_What you will do_: Please make an exact copy of the lines from the one holding "Select the green Các phép toán category" through the end of the data, both ends included, with no pictures.

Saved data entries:
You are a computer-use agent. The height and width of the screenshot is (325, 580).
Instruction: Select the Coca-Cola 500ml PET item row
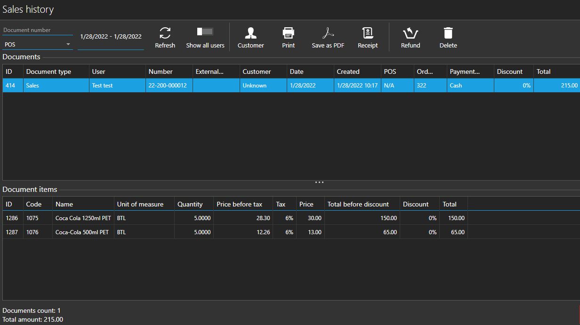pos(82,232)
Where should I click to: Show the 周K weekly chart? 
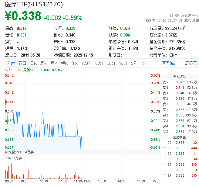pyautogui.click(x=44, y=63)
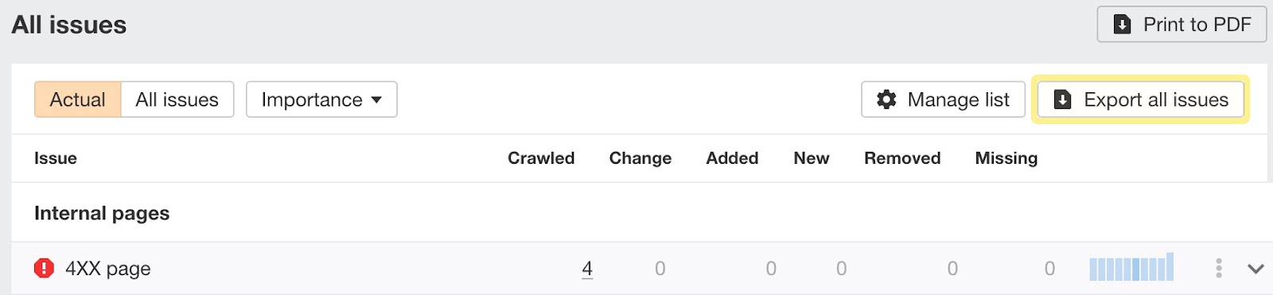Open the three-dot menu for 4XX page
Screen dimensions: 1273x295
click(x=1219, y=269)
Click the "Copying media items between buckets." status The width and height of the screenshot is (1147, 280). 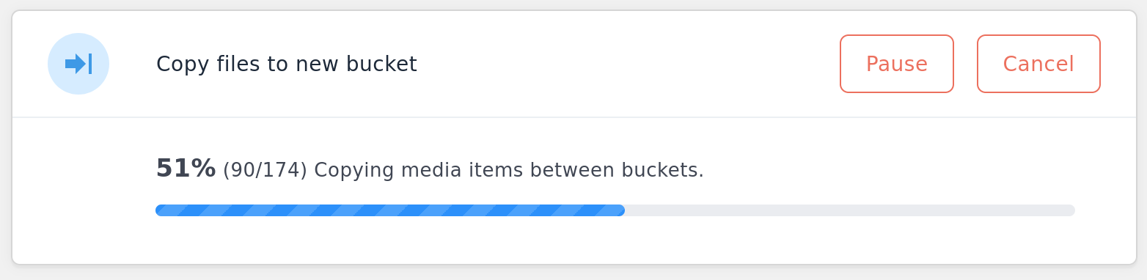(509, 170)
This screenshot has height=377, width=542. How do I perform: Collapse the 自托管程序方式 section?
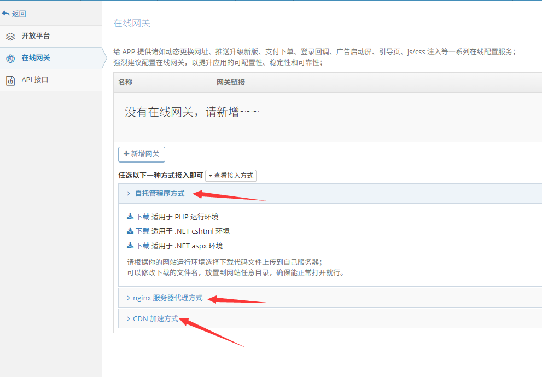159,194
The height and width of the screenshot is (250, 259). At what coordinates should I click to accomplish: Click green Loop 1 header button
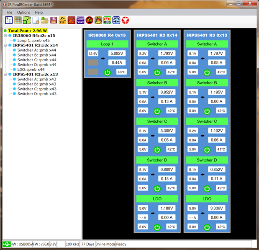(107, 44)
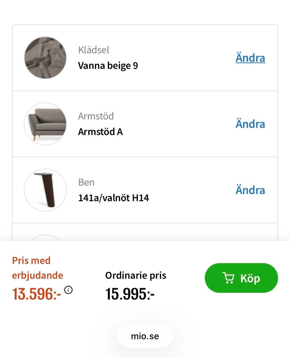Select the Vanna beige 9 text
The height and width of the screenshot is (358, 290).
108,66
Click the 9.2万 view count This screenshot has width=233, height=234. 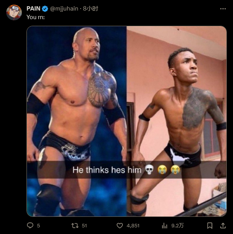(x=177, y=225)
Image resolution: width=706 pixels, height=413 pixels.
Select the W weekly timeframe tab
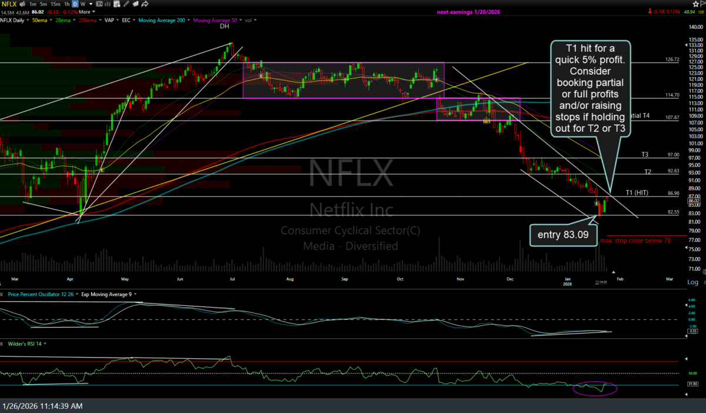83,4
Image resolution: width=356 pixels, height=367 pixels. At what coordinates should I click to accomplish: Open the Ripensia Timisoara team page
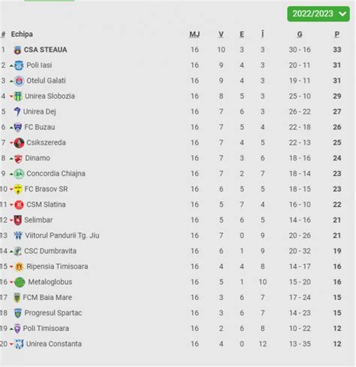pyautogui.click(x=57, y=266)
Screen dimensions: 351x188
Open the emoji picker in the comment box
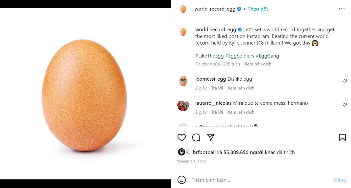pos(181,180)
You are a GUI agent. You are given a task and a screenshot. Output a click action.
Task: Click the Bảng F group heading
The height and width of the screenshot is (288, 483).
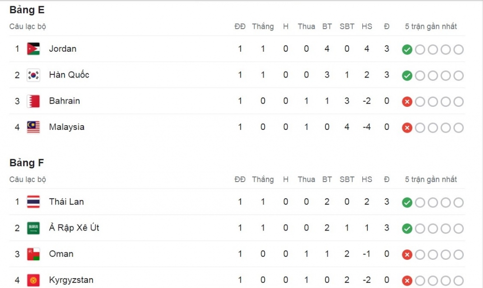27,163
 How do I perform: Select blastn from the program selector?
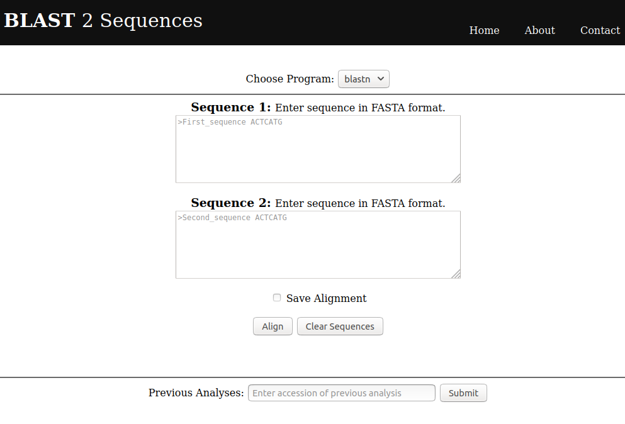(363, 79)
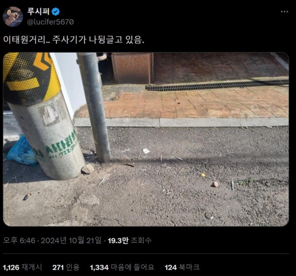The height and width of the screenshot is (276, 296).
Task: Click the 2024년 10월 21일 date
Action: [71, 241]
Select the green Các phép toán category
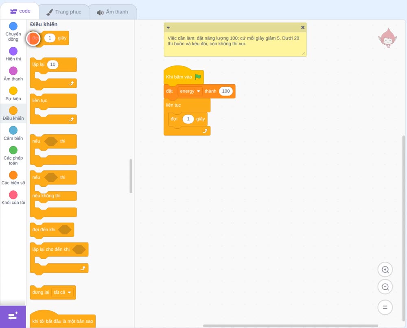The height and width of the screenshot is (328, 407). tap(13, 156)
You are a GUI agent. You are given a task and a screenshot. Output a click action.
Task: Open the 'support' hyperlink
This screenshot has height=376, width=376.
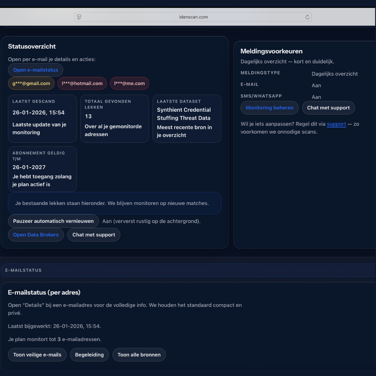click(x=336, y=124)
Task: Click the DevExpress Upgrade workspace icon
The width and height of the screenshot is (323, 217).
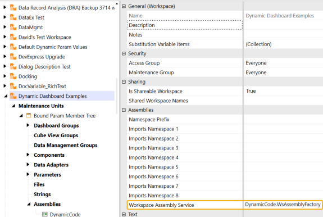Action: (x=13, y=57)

_Your response_:
Select the green Các phép toán category
The height and width of the screenshot is (328, 407). tap(13, 156)
You are a GUI agent. You are given a task and a screenshot. Output a click action.
Task: Open the 'support' hyperlink
This screenshot has height=376, width=376.
click(x=336, y=124)
Task: Click the DevExpress Upgrade workspace icon
The width and height of the screenshot is (323, 217).
Action: (x=13, y=57)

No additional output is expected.